Walter Benjamin sells magic beans

soft-construction-with-boiled-beans-premonition-of-civil-war(1)

In Walter Benjamin's Little History of Photography, he contrasts three kinds of photography: art or creative photography, fairground 'huckster' photography and industrial photography. The middle form he largely abandons to set up a tidy duality. He speculates that the return of the former in the early twentieth century may be linked to a capitalist crisis (507) and equates it with 'philistine' (508) conceptions of art. Benjamin suggests that the philistine reacts in abject terror when technology is posed to erode their romantic conception of genius. He then recasts the photographer in the equally romantic role of the 'overturner' of art-fetishism who could unleash unanticipated effects.

The first Daguerreotypes were one of a kind and treated like jewelry. However, their art status was secondary for, unlike a painting, which retains significance as a painting indifferent to its content, the photo's power was to fill the viewer with 'unruly desire' for that which 'cannot be silenced' (510).
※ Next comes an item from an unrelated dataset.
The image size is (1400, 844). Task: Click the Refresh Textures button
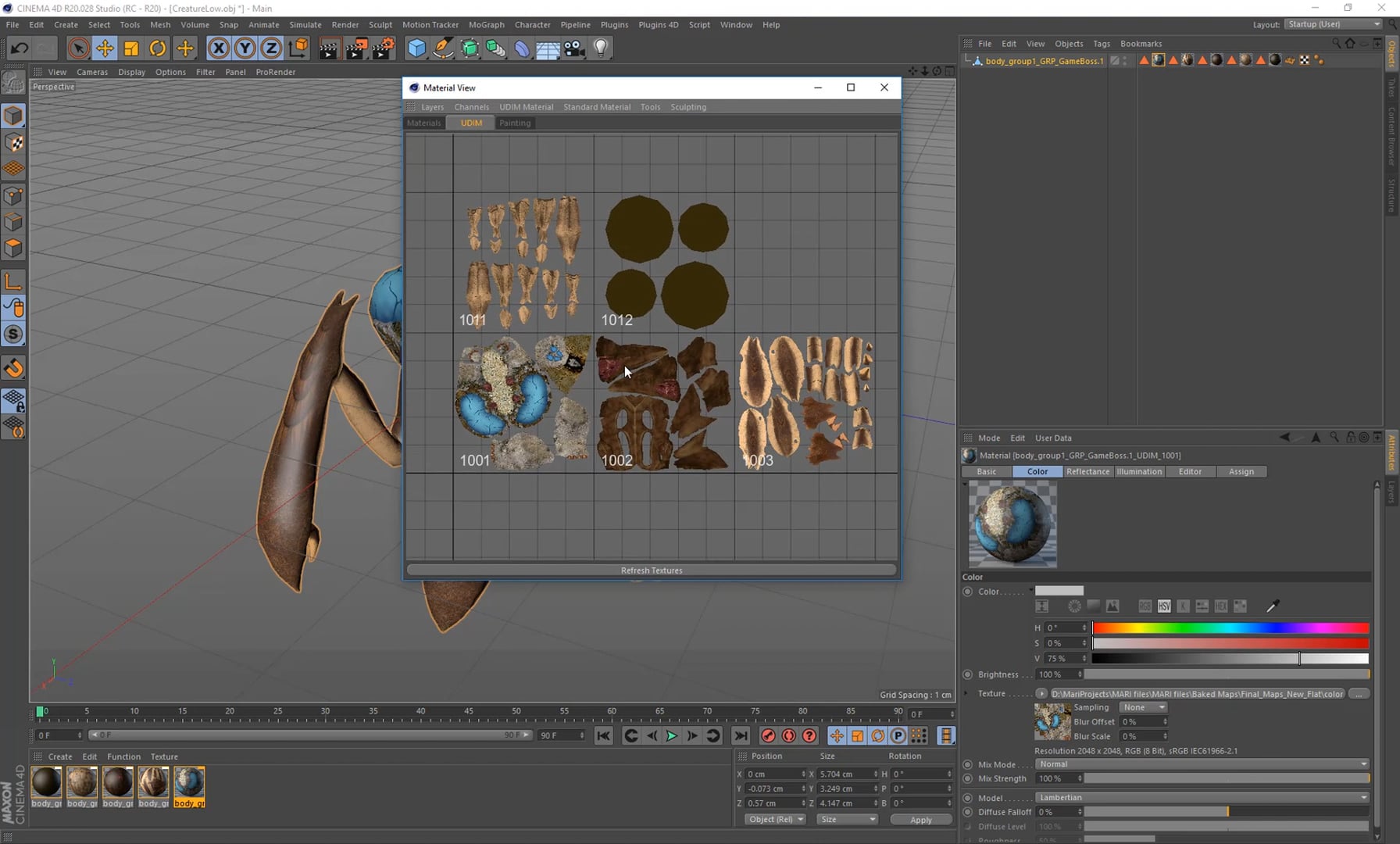652,570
The camera introduced two aspects: the desire for the object of the past to return as presence and the revealing of the unconscious nature of the image as a 'secret' (510). [Or in Freudian terms, the uncanny and the repressed, though the former is the latter twice over]. This optical unconscious is material not atmospheric (soulful); a place of 'waking dreams' replete with random 'physiognomies' (512) cropping up out of the inanimate. Before the 'godforsaken' age of his time, the earlier images of photographic history were innocent, people were indifferent to 'posterity' (519) and possessed an 'aura' (515). The auratic, which he speaks of as a period of darkness (the dark age before light writing), was 'congruent' between the new bourgeoisie who possessed it and the technician who captured it (517). This vanished with technical shifts but was re-animated with 'simulation' as the photo moved from an aesthetic object to one of narcissistic sociality (520). He praises Atget for 'cleansing' photography to 'emancipate' its object from this aura (518). This object without aura is readily reproducible and able to circulate; it's 'empty', he insists, allowing it to be contemplated in detail (519): even empty spaces are given faces. This strategy of technical control becomes paramount as the photo manages not only to bring everything close, but to shrink it.
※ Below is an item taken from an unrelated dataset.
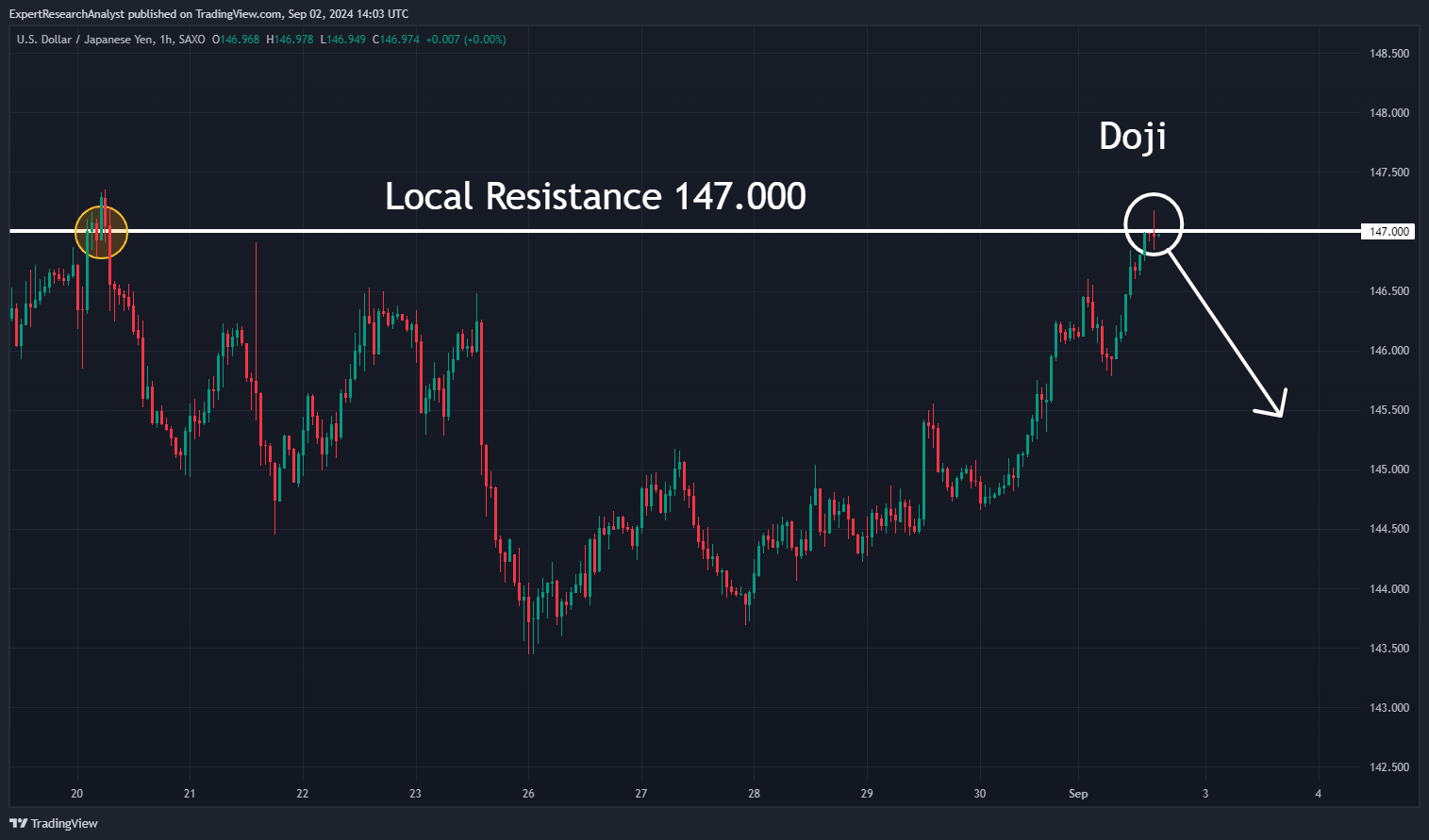
Task: Click the closing value C146.974 in the legend
Action: (396, 40)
Finally, Benjamin returns to a contrast between the creative and the constructive. The former detaches itself from the social milieu, the latter insists on its instructive programming of the viewer. Since the photo has a 'shock effect' that can 'paralyze' association, for the constructivist it becomes necessary to make the photo literary and, therefore, redundant; to transform it into a machine of inscription to mark the guilty (527), a description of photography which is eerily close to the operation of the harrow machine in Kafka's In The Penal Colony.

Written in a style more baroque than Brechtian, Benjamin's frequently Biblical language, logical reliance on prefiguration, proliferation of unnecessary novelistic details, psychological projections (ie. 'his immensely sad eyes, which dominate the landscape predestined for them') are all part of a juxtaposition of argumentative strategies which montage a set of desperate affective convulsions that are only kept in line by the determination of his paranoia, one which likely arises from the fact that the call to constructivism which he advances sounds eerily like the 'hucksterism' he represses from his history.